Money “commonly means a medium of exchange, method of payment, or store of value,” Chief Judge Beryl A. Howell wrote for the U.S. District Court for the District of Columbia. “Bitcoin is these things.” The D.C. law adopts that meaning even though it doesn’t strictly define “money,” the court said.
The court declined to dismiss criminal charges against Larry Dean Harmon, the operator of an underground Bitcoin trading platform, for running an unlicensed money transmitting business under D.C. law and for laundering money under federal law.
The US federal court ruled that Bitcoin is a form of “money” covered under the District of Columbia’s (D.C.) Money Transmitter Act. The conclusion is part of a criminal action involving the U.S. versus Larry Dean Harmon, who operated a Bitcoin mixing platform.
In the U.S., financial regulators have used to debate over the status of Bitcoin as a commodity or security. A federal court set a precedent when it called Bitcoin “money” and said it was covered under Washington, D.C., Money Transmitters Act (MTA).

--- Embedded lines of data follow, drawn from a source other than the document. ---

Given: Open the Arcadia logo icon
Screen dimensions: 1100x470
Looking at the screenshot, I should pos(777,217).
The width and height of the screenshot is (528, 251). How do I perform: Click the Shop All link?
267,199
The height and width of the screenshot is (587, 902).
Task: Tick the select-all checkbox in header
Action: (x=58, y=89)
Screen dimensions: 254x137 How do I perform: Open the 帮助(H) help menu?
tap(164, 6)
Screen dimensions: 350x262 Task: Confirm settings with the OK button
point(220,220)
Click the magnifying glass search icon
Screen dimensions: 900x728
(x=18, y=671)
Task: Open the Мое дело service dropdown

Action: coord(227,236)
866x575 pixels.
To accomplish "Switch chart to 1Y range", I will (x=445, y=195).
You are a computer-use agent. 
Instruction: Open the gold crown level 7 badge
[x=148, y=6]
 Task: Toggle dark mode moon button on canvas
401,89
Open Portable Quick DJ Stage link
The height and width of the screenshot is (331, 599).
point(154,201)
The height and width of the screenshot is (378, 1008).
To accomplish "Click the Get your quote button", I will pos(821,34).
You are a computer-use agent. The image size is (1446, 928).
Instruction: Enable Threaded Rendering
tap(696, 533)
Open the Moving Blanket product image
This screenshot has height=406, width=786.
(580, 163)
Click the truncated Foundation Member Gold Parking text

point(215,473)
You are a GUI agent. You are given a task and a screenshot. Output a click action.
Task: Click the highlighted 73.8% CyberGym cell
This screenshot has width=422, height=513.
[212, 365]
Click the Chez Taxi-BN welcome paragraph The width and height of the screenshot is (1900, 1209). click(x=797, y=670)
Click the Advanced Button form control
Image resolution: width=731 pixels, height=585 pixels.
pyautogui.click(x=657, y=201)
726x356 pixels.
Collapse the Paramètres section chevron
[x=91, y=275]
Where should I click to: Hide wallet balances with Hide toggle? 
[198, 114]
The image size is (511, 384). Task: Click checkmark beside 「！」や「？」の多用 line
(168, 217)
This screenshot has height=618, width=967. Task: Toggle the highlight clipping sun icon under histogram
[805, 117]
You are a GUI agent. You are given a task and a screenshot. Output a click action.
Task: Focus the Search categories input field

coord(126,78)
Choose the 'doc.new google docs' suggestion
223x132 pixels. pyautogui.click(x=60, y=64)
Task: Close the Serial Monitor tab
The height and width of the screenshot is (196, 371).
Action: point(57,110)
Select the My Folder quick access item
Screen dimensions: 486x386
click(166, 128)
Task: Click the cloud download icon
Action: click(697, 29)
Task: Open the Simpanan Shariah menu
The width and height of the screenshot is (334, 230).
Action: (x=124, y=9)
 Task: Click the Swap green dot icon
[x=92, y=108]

This enabled it to decline the dismissal of criminal charges against Larry Dean Harmon, who ran a Bitcoin mixing service that helped clients launder money obtained illegally. Harmon is charged with operating an unlicensed money transmitting business under D.C. law.
Harmon was targeting potential clients through the Dark Net and other underground channels, promoting his service, called Helix, as a Bitcoin tumbler, i.e., a platform that mixed the cryptocurrency to leave no trace of where it comes from. Such a platform would be used drug dealers, gun traffickers, and hackers like the one who fraudulently obtained over $100,000 by hacking into high-profile Twitter accounts.
He was indicted by a federal grand jury last year. Still, he rejected the accusations related to illegal-money-transmission, claiming that Bitcoin isn’t “money” under the MTA, and thus his platform wasn’t money transmitting business under the U.S. law.